+++ GIVEN PASSAGE

The very principle on which these platforms work – they produce images (or texts) according to the content of the “prompts” introduced by the user – generate certain tensions between personal (subjective) input and machinic (collective, resourced, mixed) response, or, in other words, a conflicting encounter between individual agency and computer control. The question that logically arises is how can we define in this circumstances the very idea of authorship? How much human and how much computer is involved in an AI (artistic) image? As a consequence, we should ask to what extent AI affects established notions and practices related to the ethics and intellectual property of the art object?
I claim that the delegation of artist’s role to the computer and the problematic identification of authorship affects not only the ideas of authorship, but also other important notions, values and artistic mechanisms such as unicity, originality, art market and the traditional role of art institution (galleries, museums, biennials and collections) conceived structurally on individualities, on uniqueness and originality, and intrinsic value of the art object. I will discuss these aspects commenting some of the most relevant AI artworks produced recently by various international and local artists.

Horea Avram

Dep. of Film and Media, UBB

Horea Avram is an art critic, media theorist and independent curator. He researches and writes about art and visual culture in relationship with media technology. PhD in Art History and Communication Studies at McGill University, Montreal. He is Associate Professor at the Department of Cinema and Media, Faculty of Theatre and Film, Babeș-Bolyai University, Cluj-Napoca, Romania.

++++++
+++ RAW DATA

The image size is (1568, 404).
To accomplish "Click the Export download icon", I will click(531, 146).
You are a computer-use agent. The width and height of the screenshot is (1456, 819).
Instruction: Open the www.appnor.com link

++++++

Continue the passage on AI images and artistic authorship from where it ends.

He has contributed to: Encyclopedia of Aesthetics, (Oxford University Press, 2014), Theorizing Visual Studies: Writing Through the Discipline (New York: Routledge, 2013), Encyclopedia of the imaginaries in Romania. (Iaşi: Polirom, 2020). He is the author of Negotiable perspective. Essays and Commentaries on Contemporary Artistic Practices. Bucharest: Eikon Press, 2021.

He was research fellow of the New Europe College Institute for advanced study in the humanities and social sciences, 2017-2018.

Member of various professional associations such as: NECS - European Network for Cinema and Media Studies, International Society for Intermedial Studies (ISIS), The Union of Visual Artists (UAP), Romania. Member and past president of the AFCN Council – Administration of the National Cultural Fund, Romania. President of the International Association of Art Critics - AICA Romania.

Independent curator since 1996. Curator for Romania at the Venice Biennale 1999.